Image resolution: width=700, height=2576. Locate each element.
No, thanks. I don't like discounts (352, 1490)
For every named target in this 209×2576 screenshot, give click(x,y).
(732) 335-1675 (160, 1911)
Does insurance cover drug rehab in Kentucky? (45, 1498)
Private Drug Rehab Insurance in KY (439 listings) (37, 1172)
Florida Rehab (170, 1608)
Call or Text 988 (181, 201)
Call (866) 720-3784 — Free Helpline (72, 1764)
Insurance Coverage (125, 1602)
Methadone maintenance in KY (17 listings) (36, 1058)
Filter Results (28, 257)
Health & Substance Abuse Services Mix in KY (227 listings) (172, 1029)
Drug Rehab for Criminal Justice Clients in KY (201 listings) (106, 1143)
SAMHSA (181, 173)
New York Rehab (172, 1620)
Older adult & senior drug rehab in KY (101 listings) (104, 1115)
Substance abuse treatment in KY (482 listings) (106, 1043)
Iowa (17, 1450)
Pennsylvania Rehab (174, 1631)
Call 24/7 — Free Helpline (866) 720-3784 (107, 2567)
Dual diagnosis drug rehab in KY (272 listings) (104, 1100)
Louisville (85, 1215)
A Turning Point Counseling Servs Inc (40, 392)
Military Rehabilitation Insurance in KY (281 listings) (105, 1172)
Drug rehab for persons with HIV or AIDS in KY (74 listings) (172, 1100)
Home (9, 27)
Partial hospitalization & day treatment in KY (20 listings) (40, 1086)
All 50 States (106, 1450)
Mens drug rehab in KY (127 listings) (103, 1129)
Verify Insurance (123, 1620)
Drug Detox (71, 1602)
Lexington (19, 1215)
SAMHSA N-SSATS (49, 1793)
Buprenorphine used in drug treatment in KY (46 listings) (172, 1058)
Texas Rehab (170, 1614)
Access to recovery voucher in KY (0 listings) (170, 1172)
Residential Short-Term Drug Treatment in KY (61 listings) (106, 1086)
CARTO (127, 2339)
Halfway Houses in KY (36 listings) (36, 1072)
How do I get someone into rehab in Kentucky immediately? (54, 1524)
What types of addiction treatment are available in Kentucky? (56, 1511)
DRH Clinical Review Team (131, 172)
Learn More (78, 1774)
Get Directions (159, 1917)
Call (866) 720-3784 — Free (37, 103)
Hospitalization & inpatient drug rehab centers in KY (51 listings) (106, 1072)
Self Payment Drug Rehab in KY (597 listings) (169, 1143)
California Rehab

+++

Produce the entries again, character for character.

_Result of this task_
Image resolution: width=700, height=2576. Locate each element.
No, thanks. I don't like discounts (352, 1490)
For every named target in this 209×2576 screenshot, give click(x,y).
(732) 335-1675 (160, 1911)
Does insurance cover drug rehab in Kentucky? (45, 1498)
Private Drug Rehab Insurance in KY (439 listings) (37, 1172)
Florida Rehab (170, 1608)
Call or Text 988 (181, 201)
Call (866) 720-3784 — Free Helpline (72, 1764)
Insurance Coverage (125, 1602)
Methadone maintenance in KY (17 listings) (36, 1058)
Filter Results (28, 257)
Health & Substance Abuse Services Mix in KY (227 listings) (172, 1029)
Drug Rehab for Criminal Justice Clients in KY (201 listings) (106, 1143)
SAMHSA (181, 173)
New York Rehab (172, 1620)
Older adult & senior drug rehab in KY (101 listings) (104, 1115)
Substance abuse treatment in KY (482 listings) (106, 1043)
Iowa (17, 1450)
Pennsylvania Rehab (174, 1631)
Call 24/7 — Free Helpline (866) 720-3784 (107, 2567)
Dual diagnosis drug rehab in KY (272 listings) (104, 1100)
Louisville (85, 1215)
A Turning Point Counseling Servs Inc (40, 392)
Military Rehabilitation Insurance in KY (281 listings) (105, 1172)
Drug rehab for persons with HIV or AIDS in KY (74 listings) (172, 1100)
Home (9, 27)
Partial hospitalization & day treatment in KY (20 listings) (40, 1086)
All 50 States (106, 1450)
Mens drug rehab in KY (127 listings) (103, 1129)
Verify Insurance (123, 1620)
Drug Detox (71, 1602)
Lexington (19, 1215)
SAMHSA N-SSATS (49, 1793)
Buprenorphine used in drug treatment in KY (46 listings) (172, 1058)
Texas Rehab (170, 1614)
Access to recovery voucher in KY (0 listings) (170, 1172)
Residential Short-Term Drug Treatment in KY (61 listings) (106, 1086)
CARTO (127, 2339)
Halfway Houses in KY (36 listings) (36, 1072)
How do I get someone into rehab in Kentucky immediately? (54, 1524)
What types of addiction treatment are available in Kentucky? (56, 1511)
DRH Clinical Review Team (131, 172)
Learn More (78, 1774)
Get Directions (159, 1917)
Call (866) 720-3784 — Free (37, 103)
Hospitalization & inpatient drug rehab centers in KY (51 listings) (106, 1072)
Self Payment Drug Rehab in KY (597 listings) (169, 1143)
California Rehab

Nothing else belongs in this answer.